Hacker News new | ask | show | jobs
by Bogdanp 3109 days ago
Unless I'm misunderstanding, it sounds like your use case fits RabbitMQ perfectly. Pseudocode:

    while True:
      message = queue.consume()
      process(message)
      message.ack()

RabbitMQ will automatically put the message back on the queue when the consumer that pulled it disconnects w/o acknowledging it first. Alternatively, you could explicitly reject messages:

    while True:
      message = queue.consume()
      try:
        process(message)
      except Exception:
        message.reject()
        raise
If you're using Python you might want to check out Dramatiq[1]

[1]: https://dramatiq.io

1 comments

Not exactly. Tasks can last for weeks. It can run fine for several days and then die, and it needs to be requeued, until it is explicitly finished. In fact, we do use RabbitMQ to emit "status updates".

With RabbitMQ, I'd need to ack rightaway, otherwise it would re-send the message again after a while.

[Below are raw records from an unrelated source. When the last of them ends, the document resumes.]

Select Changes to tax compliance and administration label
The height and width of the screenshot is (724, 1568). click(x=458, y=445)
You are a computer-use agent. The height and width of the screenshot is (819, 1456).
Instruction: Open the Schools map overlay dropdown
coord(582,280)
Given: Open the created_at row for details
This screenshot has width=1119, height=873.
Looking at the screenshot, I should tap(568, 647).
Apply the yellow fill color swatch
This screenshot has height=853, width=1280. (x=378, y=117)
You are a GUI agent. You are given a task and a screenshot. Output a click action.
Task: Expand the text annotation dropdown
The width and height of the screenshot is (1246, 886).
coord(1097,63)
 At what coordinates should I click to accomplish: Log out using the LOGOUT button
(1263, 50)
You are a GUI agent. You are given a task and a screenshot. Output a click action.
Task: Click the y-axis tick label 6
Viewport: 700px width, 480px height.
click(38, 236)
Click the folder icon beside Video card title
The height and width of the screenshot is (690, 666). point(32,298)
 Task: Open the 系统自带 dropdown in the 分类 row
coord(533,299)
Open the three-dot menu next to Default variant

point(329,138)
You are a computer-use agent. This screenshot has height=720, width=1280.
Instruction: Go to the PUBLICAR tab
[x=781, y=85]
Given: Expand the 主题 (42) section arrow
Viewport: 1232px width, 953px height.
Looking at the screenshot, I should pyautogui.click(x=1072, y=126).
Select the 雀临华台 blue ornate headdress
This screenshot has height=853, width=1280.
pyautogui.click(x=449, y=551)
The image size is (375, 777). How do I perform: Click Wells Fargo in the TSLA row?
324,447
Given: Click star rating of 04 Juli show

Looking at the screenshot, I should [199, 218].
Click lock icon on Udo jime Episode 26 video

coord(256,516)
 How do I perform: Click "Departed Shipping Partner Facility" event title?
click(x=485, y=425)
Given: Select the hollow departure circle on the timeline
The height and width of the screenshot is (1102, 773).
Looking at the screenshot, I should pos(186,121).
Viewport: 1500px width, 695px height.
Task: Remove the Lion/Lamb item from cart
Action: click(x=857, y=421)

Very curious what type of work you're doing where atomic tasks can run for weeks at a time.
We have something like this, not weeks but days. Linear programs, integer math, using IBM Cplex to schedule "people" to do "things" at the ideal time.
In our case, data migration. Resumable, sometimes dies because of various reasons (or just infra rescaling happening), but takes very long to run.
> With RabbitMQ, I'd need to ack rightaway, otherwise it would re-send the message again after a while.

This is not exactly the case. RMQ will only re-enqueue the message when the consumer disconnects. If you're able to keep the consumer connection alive (this is easy to do with the heartbeat mechanism) for the processing duration, even if it takes a long time, RMQ should handle it fine. That said, if the connection between your consumers and RMQ is flaky, you'll have to make your tasks re-entrant.

Good point. I'd rather have something explicit going on. In other places where we do use RabbitMQ (for short-lived, non-critical tasks), the listening processes log reconnects every once in a while, even with heartbeat.
I've seen folk talk about progress messages for long-running tasks and jobs. If you have checkpointing then they play well together.